Un servidor estuvo tentado de reprender la actitud de la abuela, ni que fuese con un comentario conciliador y evidentemente educado, pero como ya saben mis queridos reincidentes que quien les escribe intenta últimamente no salirse en lo posible de su estado sereno y ataráxico, y, muy especialmente, viendo el carácter y la furia de la señora, este columnista se limitó a indicarle a su perrita, con un ligero tirón de cadena, que ése no era el mejor momento ni lugar para hacer sus necesidades, y se dispuso a seguir su camino, pensando, primero, que tengo un ojo clínico infalible para con las abuelas y, segundo, en todo lo que les relataba en los cuatro párrafos que dan inicio a este artículo, momento en el que el acompañante del chaval del frenazo, y hallándose ambos ya fuera del alcance de la abuela guerrera, se levantó un poco sobre el sillín de la bici, se bajó el calzón de deporte, y le mostró el culo a la abuela a la vez que le gritaba.

- ¡¡¡Abuelaaaaa, toma, anota la matrículaaaaaaa!!!

No quieran ver cómo se puso la abuela y lo que llegó a salir por aquella boca, actitud que no hizo en el ciclista-exhibicionista más que provocar su insistencia en la exhibición ostentosa de sus posaderas.

- ¡¡¡ Ven aquí hijoputaaaaaa!!! ¡¡¡Que te voy a enseñar educación!!!
- No voy. Anótame la matrícula si quieres.

Y de nuevo otra exhibición malabar sobre la bici: una mano sobre el manillar y la otra tirando hacia abajo del pantalón.

- ¿La has anotado ya o te la enseño otra vez?

Sinceramente, he de reconocerles que tuve que hacer esfuerzos para no carcajearme allí mismo, pues indudablemente la situación era cómica, pero un servidor, que sí estaba al alcance de la abuela, no quiso poner a su perrita en el incómodo brete de tener que defender a su dueño de una abuela con instinto de boina verde.

A todo ello el chaval del frenazo, que quizás se sintiera responsable de la situación, me miraba y con la mano me hacía un gesto de disculpa, como diciéndome que aquello no iba conmigo y pidiéndome perdón por lo impulsivo de su amigo. Dudé un instante, pero, qué narices –pensé- la abuela se lo tiene merecido. Acto seguido le mostré al chaval el gesto de pulgar hacia arriba queriendo expresarle algo como: “no te preocupes, que tu amigo ha estado sembrado y la abuela lo estaba pidiendo a gritos”.

Actitud poco responsable y nada educativa, lo reconozco pero… uno no es un santo y le sale solo eso de ponerse del lado del más débil, porque lo que está claro es que si la abuela agarra a cualquiera de los dos ciclistas, de allí sale arañada hasta mi perra.

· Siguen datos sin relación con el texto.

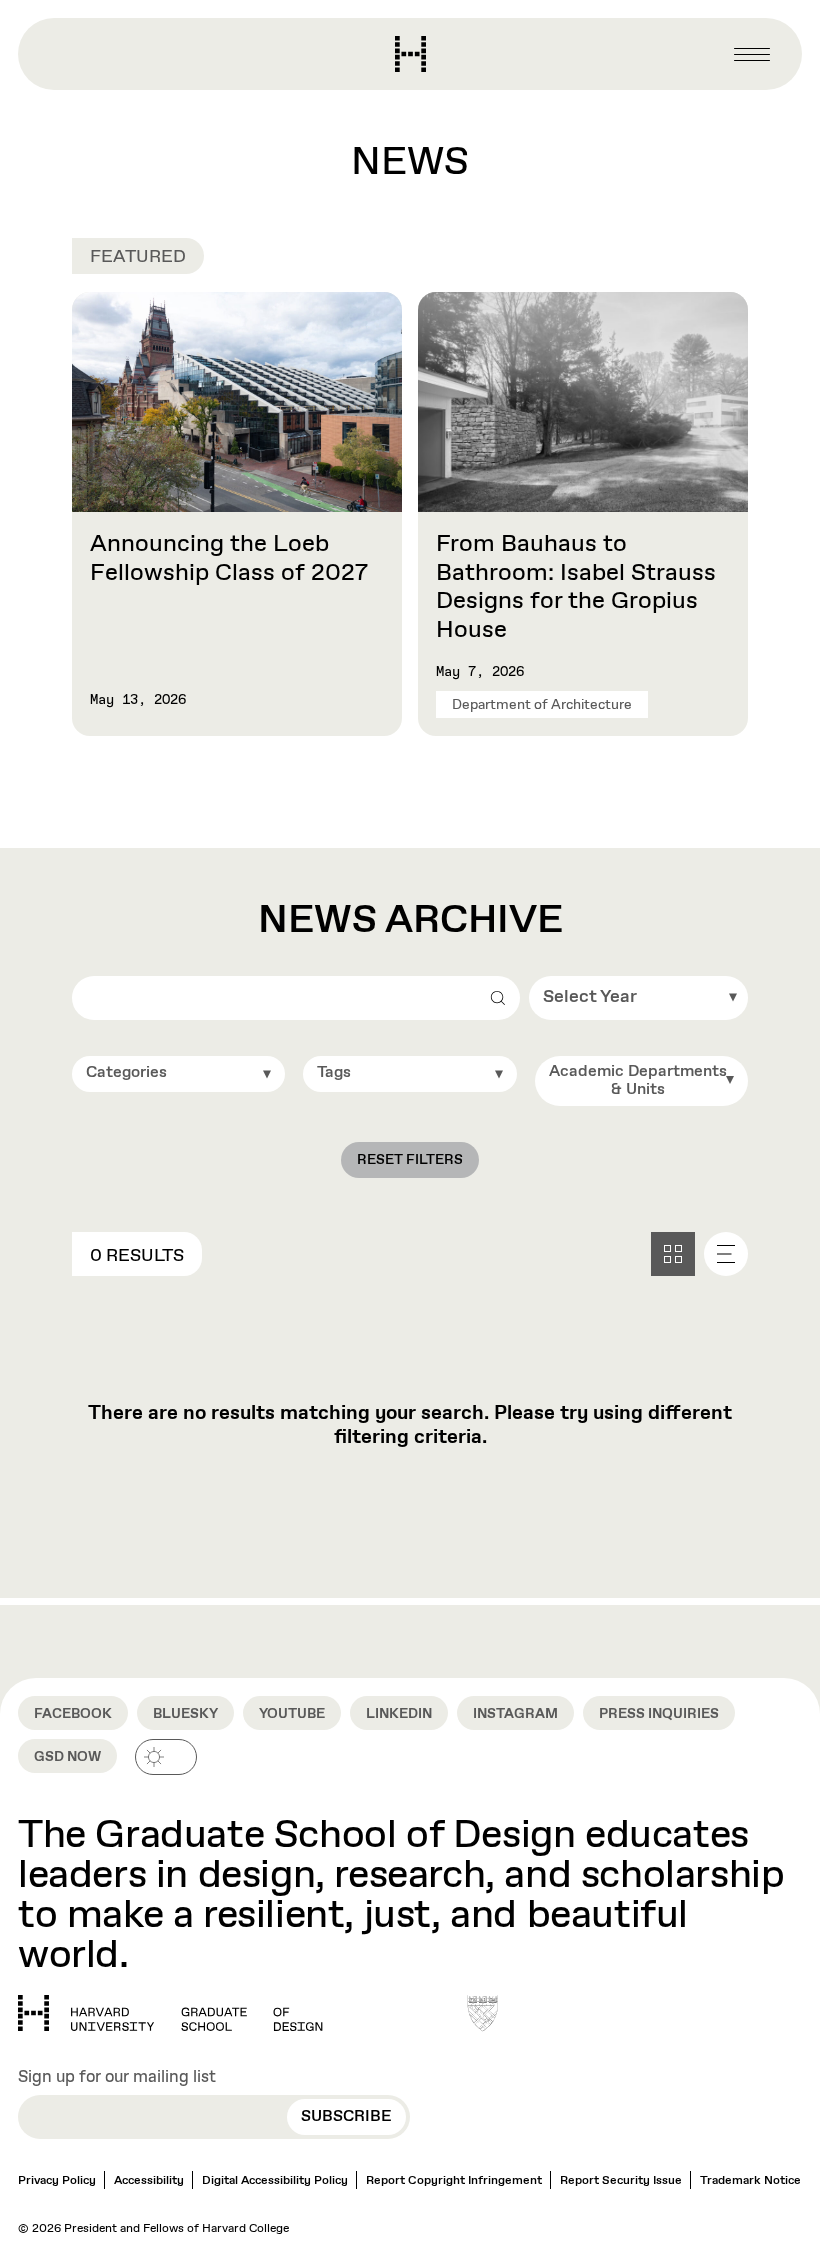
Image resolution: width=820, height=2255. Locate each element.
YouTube (292, 1714)
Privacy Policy (57, 2181)
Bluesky (185, 1714)
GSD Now (67, 1757)
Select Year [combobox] (590, 997)
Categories (126, 1072)
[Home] (170, 2013)
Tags (334, 1072)
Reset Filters (410, 1160)
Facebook (73, 1714)
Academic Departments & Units (638, 1080)
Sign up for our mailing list (117, 2078)
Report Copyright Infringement (454, 2181)
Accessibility (149, 2181)
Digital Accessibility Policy (275, 2181)
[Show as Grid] (673, 1254)
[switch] (166, 1757)
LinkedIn (399, 1714)
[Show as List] (726, 1254)
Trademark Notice (750, 2181)
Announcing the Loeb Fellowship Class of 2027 (229, 558)
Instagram (515, 1714)
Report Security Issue (621, 2181)
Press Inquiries (659, 1714)
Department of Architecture (542, 705)
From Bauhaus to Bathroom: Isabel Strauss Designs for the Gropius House (576, 587)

En un hipotético examen de urbanidad nos hubieran suspendido a los tres. Obviamente a la abuela, por deslenguada y maleducada; al chaval exhibicionista, por motivos obvios y, cómo no, a un servidor. Que mucho mejor hubiese quedado quien les escribe -incluso con su conciencia- si hubiese respondido al chaval con ese gesto de reprimenda comprensiva y tolerante de leve negación con la cabeza, en vez de declararme decidida y abiertamente adicto a su causa.

Y es que cuando un adulto pierde los papeles -como los perdió la abuela- delante de un niño es incoherente, incluso cínico, pedirle a ese niño educación.

Desde luego que la más inteligente y educada de todos los allí congregados fue mi perrita Magui, que pese a mirarnos a todos como diciendo “desde luego que los humanos sois de un raro que te rilas” se abstuvo de tomar partido por nadie y supo controlar sus necesidades y sus instintos hasta llegar al lugar indicado. Cosa que ni la abuela, ni el ciclista-exhibicionista, ni un servidor supimos hacer.